Friday, July 16, 2010

Scout Niblett - The Calcination of Scout Niblett


Scout Niblett’s guitar is alive. I swear it. I can’t tell you if it’s a Fender or a Gibson. It doesn’t matter. All I am sure of is that it is a living, writhing thing filled with the throbs and rumbles, the growls and whispers, the pains and burdens of life, its breath winding its way, coiling and uncoiling from around her voice. In her hands, it flashes glimmers of dunish light where her voice is vacant and simmers or wails underneath it when she sings.
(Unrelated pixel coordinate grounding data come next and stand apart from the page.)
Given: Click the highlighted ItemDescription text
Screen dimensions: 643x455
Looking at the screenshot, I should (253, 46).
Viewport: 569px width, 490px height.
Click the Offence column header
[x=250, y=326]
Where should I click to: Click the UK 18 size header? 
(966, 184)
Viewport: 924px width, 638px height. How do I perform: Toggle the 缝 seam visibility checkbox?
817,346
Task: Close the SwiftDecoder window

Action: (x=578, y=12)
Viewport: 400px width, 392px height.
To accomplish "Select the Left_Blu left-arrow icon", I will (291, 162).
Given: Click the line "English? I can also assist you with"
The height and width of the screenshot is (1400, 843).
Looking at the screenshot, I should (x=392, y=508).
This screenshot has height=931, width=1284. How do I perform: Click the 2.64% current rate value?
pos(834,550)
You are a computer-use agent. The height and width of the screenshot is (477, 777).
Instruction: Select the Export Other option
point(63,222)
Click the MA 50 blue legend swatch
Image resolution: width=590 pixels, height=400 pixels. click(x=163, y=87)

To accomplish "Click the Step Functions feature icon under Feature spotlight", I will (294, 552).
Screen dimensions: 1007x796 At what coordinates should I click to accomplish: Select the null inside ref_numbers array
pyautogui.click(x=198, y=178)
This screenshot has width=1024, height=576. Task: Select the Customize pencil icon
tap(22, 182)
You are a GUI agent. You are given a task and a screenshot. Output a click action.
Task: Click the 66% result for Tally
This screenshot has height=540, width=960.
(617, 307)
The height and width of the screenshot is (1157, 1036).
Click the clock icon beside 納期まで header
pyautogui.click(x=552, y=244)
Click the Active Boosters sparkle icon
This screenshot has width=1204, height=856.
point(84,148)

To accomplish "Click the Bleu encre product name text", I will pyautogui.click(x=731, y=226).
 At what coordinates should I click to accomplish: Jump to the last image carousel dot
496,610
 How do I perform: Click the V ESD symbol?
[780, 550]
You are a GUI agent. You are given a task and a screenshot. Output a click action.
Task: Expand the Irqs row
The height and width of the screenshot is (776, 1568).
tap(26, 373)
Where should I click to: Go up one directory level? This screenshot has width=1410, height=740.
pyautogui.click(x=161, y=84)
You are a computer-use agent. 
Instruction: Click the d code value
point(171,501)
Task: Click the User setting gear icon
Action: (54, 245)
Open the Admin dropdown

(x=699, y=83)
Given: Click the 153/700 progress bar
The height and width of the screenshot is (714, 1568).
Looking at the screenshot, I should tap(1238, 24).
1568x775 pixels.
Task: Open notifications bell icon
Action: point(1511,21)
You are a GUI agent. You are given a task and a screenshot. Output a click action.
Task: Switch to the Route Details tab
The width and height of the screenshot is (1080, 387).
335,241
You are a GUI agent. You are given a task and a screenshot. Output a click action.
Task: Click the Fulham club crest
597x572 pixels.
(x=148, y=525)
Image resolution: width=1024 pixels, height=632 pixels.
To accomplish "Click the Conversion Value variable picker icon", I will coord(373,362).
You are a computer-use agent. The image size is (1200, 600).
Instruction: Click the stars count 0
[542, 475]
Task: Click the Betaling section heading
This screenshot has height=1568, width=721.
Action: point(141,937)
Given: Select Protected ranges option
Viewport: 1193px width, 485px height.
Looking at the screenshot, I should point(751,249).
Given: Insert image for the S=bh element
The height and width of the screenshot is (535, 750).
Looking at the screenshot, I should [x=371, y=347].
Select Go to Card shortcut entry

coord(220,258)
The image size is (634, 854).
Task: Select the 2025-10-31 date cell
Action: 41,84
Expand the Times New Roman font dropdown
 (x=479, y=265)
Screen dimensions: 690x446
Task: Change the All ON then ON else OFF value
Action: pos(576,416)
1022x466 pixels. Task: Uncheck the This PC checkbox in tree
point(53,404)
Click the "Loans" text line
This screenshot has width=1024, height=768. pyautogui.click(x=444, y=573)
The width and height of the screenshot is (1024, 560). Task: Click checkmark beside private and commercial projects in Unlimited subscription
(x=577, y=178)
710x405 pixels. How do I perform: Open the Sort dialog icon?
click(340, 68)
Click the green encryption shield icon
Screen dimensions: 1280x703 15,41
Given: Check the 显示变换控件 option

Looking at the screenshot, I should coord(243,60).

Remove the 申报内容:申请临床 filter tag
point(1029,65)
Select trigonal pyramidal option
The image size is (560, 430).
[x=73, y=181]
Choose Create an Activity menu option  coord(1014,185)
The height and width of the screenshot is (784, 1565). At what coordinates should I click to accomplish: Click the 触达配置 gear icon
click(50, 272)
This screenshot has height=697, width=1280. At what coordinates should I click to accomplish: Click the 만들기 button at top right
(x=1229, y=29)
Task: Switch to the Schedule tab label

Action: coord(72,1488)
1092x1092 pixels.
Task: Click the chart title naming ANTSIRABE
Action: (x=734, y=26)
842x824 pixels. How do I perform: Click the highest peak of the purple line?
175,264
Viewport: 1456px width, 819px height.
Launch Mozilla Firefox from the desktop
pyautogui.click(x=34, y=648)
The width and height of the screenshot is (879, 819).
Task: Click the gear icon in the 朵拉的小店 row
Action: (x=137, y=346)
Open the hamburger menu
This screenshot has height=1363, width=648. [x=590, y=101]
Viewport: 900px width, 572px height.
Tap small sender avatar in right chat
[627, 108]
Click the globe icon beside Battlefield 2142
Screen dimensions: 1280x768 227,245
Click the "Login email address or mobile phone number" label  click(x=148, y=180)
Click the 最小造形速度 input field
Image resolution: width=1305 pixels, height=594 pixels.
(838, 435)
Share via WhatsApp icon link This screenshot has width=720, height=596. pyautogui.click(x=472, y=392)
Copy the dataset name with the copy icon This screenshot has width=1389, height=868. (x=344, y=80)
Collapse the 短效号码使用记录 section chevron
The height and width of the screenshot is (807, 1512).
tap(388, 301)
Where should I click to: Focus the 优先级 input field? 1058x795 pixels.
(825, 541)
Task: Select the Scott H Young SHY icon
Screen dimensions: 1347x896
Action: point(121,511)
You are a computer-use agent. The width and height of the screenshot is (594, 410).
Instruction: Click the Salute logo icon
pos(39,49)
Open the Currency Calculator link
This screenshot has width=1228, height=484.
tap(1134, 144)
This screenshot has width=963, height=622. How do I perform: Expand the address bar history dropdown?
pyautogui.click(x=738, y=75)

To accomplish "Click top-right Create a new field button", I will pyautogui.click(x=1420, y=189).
It’s a melancholic animal she manipulates to enrapturing effect, stringing it along to compliment her beautifully aching discordant warble.

Her voice has a way of turning on eccentricities and bending to expose the raw and scarred feelings within her words, buoying them up with bare emotion. And where the guitar she so deftly beguiles is not enough or requires purer force, she crushes a set of roughed up drums with tender aggression, beating a pulse out of them that is blinding.

Really, the entire album “The Calcination fo Scout Niblett” is a living thing, an inebriating animal that wraps you in its disturbed yet welcoming emotionality. Niblett has a way of drawing life out of the things she touches and says. Her words seem to hang in the air, lingering longer than the vibrations that made them audible. The chords she strikes seem to remain with you even after their pulse has died off. She’s one of those rare artists that have somehow tapped into an essence, a central truth, and whose work resonates so purely that it is frightening at times to hear because you feel laid as bare as her. You feel as exposed.

It would be ridiculous for me to try and tell you about the individual songs. To try to express what they mean and how they sound. As all living things do, they evolve. They are continually emergent, reborn with each play. It is sufficient to say just this: Scout Niblett is alive.